Human beings tend to want to cast light into darkness, reveal the mysterious. We are naturally afraid of the unknown, unclever animals that we are. Pandora must open the box. The Suttungmjaðar must be imbibed. Djinn want for freedom. Urashima Taro grows old. Fruit is choked down from the Tree of Knowledge. Cats are frequently killed. To identify a thing is a step toward addressing the thing, defeating the thing, embracing the thing, controlling the thing, or frequently being destroyed by the thing.

In logistics, we identify nouns and store them. These nouns might be anything: books, lumber, nuts and bolts, weapons, files, ideas, even people. This action is a form of control. We even call it inventory control. It is a fairly understandable behavior to desire control, reasonable in the face of the vibrating terror, this chaotic reality we must, by the very nature of our existence, confront.

But logistics is not just about managing the storage of nouns; it is also about the management of the flows of these nouns. Flows indicate narrative: a beginning, middle, and an end, upstream and downstream, obstacles, twists and turns, a climax, and a denouement. That gasket will eventually be used inside that Pistenbully engine.

Muriel Rukeyser wrote, “The universe is made of stories, not of atoms.” I believe that. There is narrative in everything. And all narrative is an effort to cast light within the darkness, to identify ourselves and others. Writing is a meagre attempt by a fundamentally flawed consciousness to control the uncontrollable. It is an effort to find balance when there is only inequality, to apply pattern to entropy, to right perceived wrongs.

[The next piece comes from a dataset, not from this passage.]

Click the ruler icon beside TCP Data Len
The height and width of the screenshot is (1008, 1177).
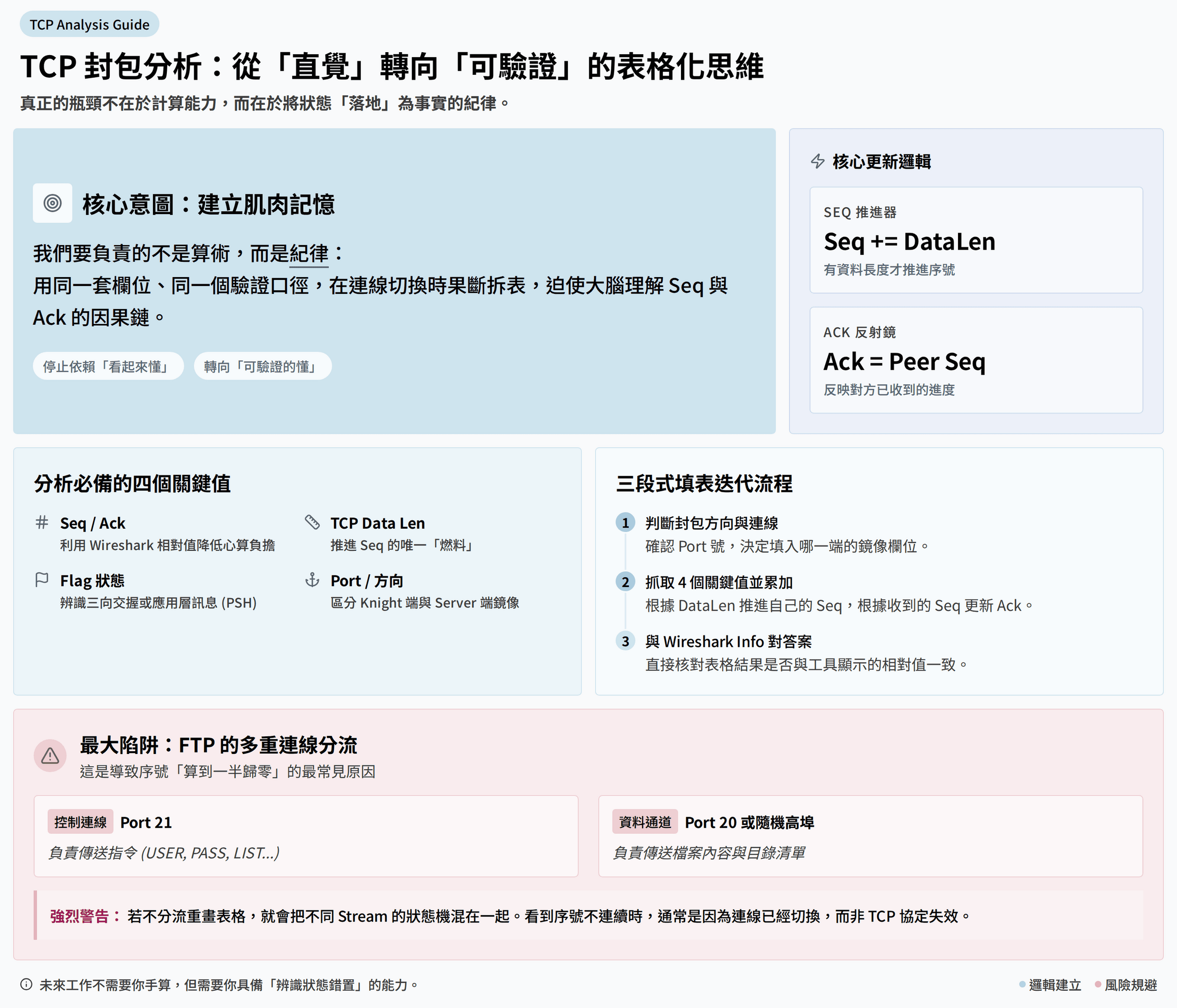pos(312,522)
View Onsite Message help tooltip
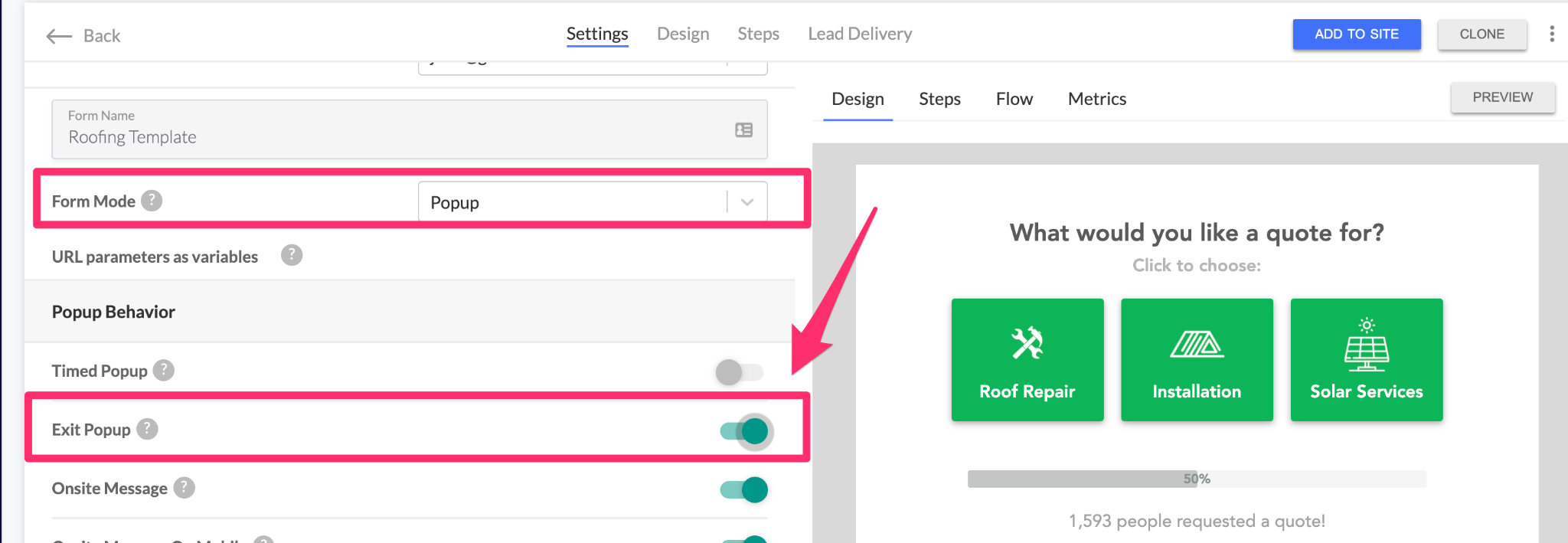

I suppose this is why I write.

And I write from nowhere and everywhere. Really. I've studied the subtle ways that talented authors might employ this wonderful platform to gain a hearing, express a grievance, or to highlight injustice. I guess I wish to continue in my attempts to contribute to this discussion, in however small a way, to identify disparity in the world and pen narratives which cast light on these persistent darknesses that threaten to engulf us. I proceed on that endeavor with the knowledge that I am ill-prepared, perhaps unsuited, and that identity, the concept with which I am admittedly obsessed, can be crafted, disingenuous, guileless, or entirely sincere. Just as logistics, or systems, or controls, seek to label and warehouse, track and keep, identity can be both fulfilling and stifling, freeing and restricting. And sometimes these identities, while forever unable to tell the whole narrative of us, might help to define, light up, to therefore lift away our fear, perhaps our despair, however briefly. Sometimes they might even point the way home.